ASSIGNMENT |
Please state how many lines in the records below contain the word "agent"; the answer should be a number and nothing else.

DATA SUPPLIED |
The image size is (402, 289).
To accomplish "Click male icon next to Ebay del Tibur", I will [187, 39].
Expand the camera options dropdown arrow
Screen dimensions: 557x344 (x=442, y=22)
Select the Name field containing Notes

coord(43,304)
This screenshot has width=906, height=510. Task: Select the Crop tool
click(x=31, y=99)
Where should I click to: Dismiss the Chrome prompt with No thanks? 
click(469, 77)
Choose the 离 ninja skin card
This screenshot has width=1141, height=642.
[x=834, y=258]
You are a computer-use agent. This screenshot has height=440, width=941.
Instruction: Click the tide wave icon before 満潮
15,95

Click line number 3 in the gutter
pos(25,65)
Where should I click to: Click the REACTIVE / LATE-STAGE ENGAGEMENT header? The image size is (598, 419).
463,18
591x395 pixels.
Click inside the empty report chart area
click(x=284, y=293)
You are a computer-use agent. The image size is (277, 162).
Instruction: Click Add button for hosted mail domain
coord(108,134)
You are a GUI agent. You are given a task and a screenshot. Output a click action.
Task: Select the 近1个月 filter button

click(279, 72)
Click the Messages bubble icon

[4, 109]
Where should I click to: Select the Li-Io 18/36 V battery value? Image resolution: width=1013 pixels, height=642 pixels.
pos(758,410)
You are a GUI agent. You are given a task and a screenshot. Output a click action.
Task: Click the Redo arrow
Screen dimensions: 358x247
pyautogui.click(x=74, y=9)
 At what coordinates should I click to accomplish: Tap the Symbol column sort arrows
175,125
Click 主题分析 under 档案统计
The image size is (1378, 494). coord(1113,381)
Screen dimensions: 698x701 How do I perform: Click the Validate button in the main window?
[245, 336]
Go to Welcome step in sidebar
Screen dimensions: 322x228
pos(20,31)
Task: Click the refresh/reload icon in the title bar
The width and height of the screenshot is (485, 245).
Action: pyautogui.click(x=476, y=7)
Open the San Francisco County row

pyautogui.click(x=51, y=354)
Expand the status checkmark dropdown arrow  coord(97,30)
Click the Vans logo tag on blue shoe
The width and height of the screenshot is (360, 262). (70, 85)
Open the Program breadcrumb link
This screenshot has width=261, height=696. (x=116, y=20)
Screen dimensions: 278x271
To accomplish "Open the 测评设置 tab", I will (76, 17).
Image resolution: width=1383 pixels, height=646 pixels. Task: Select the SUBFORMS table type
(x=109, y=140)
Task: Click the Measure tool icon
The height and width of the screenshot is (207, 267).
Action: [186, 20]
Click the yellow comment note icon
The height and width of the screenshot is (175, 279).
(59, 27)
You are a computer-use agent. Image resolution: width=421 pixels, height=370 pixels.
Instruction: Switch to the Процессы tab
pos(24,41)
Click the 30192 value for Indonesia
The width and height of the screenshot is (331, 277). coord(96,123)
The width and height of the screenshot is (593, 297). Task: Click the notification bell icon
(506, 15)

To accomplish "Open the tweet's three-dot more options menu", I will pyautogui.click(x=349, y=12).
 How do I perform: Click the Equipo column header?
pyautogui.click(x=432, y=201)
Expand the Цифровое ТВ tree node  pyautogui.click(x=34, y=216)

RESULT |
5